The Twisted History of Heisman Trophy Winners Part I w/ Barstool College Football Show Host Kayce Smith
Jay Berwanger (March 19, 1914 – June 26, 2002)
He was the first winner of the Downtown Athletic Club Trophy in 1935
- He received 84 votes, finishing ahead of Army's Monk Meyer, Notre Dame's William Shakespeare, and Princeton's Pepper Constable.
- Star halfback for the Chicago Maroons football team of the University of Chicago
- Known as the "one man football team".
- Competed in track and field for Chicago, setting a school decathlon record in 1936 that stood until 2007.
- During a 1934 game against the University of Chicago, Gerald Ford became the only future U.S. president to tackle a future Heisman Trophy winner when the Michigan center brought down Berwanger.
- But Jay left his mark on Ford in the form of a distinctive scar beneath the future U.S. President's left eye.
"When I tackled Jay in the second quarter, I ended up with a bloody cut and I still have the scar to prove it."
-Gerald Ford after Berwanger's death in June 2002.
- 1936: First player ever drafted into the NFL in its inaugural 1936 NFL draft.
- The Philadelphia Eagles selected him, but did not think they would be able to meet his reported salary demands of $1,000 per game.They traded his negotiating rights to the Chicago Bears for tackle Art Buss.
- Berwanger initially chose not to sign with the Bears in part to preserve his amateur status so that he could compete for a spot on the U.S. team for the 1936 Summer Olympics in the decathlon.
- After he missed the Olympics cut, Berwanger and Bears' owner George Halas were unable to reach an agreement on salary; Berwanger was requesting $15,000 and Halas' final offer was $13,500. Instead, he took a job with a Chicago rubber company and also became a part-time coach at the University of Chicago.
Lawrence Kelley (May 30, 1915 – June 27, 2000)
- 1936 First Winner of the now named Heisman Trophy (trick question)
- Captain of the team and played as an end at Yale University.
- Member of Skull and Bones
- Signed a one-game contract with the Boston Shamrocks of the American Football League in 1937 but never played.
- To benefit his nieces and nephews, Kelley sold his Heisman Trophy at an auction in December 1999 for $328,110 to the owner of The Stadium Museum, Restaurant & Bar in Garrison, New York, where it now resides.
- His health was visibly failing by then after having suffered a minor stroke and having open-heart surgery, and on June 27, 2000, Kelley died of a self-inflicted gunshot wound at his home, ruled a suicide by the police.
- He was 85 when he died, and is believed to be the first Heisman winner to take his own life.
Clint Frank (September 13, 1915 – July 7, 1992)
- 1937 Won the Heisman Trophy and the Maxwell Award
- Halfback for Yale University
- Member of Skull and Bones
- Graduated with a degree in economics in 1938.
- Beat out Byron "Whizzer" White for the Heisman Trophy
- Frank was drafted in the 12th round of the 1938 NFL Draft by the Detroit Lions, but he did not sign; he never played professional football.
- 1954 Founded the Clinton E. Frank, Inc. advertising agency.
- Had 3 sons and 6 daughters
Ivy League Hazing
Between the late 1940s and early 1970s, several Ivy League schools (including Harvard and Yale) took mandatory nude photographs of all freshman students.
For decades, thousands of students at Harvard and other prestigious schools would arrive on campus, strip down, and pose in front of a camera with four-inch metal pins sticking out of their spines, essentially turning them into human porcupines.
The practice of taking “posture photos’’ was common back then.
While the general idea was that the photos were meant for the use of studying scoliosis and other posture-related deficiencies, it’s believed they were actually being used to research something rather more sinister.
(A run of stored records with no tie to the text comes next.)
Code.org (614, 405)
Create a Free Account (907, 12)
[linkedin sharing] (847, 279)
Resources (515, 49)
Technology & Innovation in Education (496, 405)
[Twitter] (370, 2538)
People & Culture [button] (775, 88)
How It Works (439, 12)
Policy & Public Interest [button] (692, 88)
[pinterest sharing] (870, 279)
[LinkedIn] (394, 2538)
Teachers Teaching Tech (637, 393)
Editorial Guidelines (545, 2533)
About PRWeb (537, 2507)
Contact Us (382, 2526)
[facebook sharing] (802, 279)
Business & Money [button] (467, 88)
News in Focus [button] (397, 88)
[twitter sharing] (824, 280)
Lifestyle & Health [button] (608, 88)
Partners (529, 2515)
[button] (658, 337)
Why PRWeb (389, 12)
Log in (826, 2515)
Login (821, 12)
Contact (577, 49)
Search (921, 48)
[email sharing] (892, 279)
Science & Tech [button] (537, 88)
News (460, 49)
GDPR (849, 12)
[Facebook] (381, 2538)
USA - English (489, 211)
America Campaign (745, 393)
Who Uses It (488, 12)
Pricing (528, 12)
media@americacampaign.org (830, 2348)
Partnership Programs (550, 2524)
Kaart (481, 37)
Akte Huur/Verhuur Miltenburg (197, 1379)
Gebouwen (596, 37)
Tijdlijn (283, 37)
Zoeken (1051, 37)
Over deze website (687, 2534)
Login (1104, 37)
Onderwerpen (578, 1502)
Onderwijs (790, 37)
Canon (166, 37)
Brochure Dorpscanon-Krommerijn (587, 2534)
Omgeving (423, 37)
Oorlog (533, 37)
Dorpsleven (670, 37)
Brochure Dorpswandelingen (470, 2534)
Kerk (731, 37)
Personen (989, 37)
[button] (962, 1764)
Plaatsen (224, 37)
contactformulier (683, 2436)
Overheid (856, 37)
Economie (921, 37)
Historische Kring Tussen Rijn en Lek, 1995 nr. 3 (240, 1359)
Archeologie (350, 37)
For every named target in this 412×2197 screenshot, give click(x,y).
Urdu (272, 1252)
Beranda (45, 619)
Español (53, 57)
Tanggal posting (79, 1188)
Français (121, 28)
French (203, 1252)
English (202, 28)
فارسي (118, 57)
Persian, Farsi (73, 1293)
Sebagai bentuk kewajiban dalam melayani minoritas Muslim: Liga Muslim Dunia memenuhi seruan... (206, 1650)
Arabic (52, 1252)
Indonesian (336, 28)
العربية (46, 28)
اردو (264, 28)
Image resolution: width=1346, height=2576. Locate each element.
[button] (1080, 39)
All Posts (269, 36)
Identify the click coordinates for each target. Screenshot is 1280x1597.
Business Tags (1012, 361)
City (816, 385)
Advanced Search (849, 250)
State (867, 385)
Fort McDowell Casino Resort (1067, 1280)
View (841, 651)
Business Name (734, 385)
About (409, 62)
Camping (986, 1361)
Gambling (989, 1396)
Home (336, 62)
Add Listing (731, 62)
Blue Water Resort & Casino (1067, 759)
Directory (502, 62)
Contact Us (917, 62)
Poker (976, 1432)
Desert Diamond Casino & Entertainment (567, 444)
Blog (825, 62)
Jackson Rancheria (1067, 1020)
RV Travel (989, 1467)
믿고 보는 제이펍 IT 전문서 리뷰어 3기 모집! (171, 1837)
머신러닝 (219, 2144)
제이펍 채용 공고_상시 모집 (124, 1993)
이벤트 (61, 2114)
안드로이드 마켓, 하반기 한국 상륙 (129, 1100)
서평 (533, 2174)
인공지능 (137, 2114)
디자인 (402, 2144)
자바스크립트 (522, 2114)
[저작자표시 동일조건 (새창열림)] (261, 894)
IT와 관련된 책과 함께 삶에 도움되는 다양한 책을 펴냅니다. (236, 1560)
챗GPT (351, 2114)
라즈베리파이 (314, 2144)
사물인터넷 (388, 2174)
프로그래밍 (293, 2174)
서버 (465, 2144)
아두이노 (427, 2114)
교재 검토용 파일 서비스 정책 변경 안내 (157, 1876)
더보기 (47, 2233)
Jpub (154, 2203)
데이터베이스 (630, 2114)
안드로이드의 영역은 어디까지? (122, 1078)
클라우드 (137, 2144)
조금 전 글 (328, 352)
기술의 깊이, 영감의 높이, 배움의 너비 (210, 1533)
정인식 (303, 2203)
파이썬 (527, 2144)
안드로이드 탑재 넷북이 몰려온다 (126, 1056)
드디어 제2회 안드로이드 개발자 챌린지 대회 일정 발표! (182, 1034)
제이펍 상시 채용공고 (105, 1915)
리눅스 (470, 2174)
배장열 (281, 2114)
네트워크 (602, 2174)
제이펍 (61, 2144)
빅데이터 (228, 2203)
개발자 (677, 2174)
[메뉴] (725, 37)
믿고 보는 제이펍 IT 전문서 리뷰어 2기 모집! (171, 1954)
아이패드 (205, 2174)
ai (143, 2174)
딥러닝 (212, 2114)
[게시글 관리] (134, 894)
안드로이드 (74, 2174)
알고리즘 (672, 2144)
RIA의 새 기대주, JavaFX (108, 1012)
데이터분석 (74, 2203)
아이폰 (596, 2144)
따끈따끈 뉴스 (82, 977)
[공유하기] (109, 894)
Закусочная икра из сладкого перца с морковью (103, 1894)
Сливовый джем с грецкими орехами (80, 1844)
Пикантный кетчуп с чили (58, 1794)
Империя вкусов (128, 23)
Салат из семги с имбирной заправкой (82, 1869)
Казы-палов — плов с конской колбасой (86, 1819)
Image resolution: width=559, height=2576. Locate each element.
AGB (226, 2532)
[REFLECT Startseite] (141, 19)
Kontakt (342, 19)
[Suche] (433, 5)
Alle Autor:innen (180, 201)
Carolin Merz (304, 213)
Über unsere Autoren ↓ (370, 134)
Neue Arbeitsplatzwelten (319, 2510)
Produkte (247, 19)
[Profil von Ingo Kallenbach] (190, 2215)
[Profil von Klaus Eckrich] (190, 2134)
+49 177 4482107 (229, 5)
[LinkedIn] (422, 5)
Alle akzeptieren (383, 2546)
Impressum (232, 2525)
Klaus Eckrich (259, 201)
Strong evidence has shown that the research was actually using Ivy League freshmen students to study the correlation between a person’s body shape and their intelligence. The Nazis compiled similar archives analyzing photos of body types to support their theories on race and social hierarchy.
Thousands of pictures were taken, including such notable names as George Bush, Diane Sawyer, Meryl Streep and Hillary Rodham Clinton.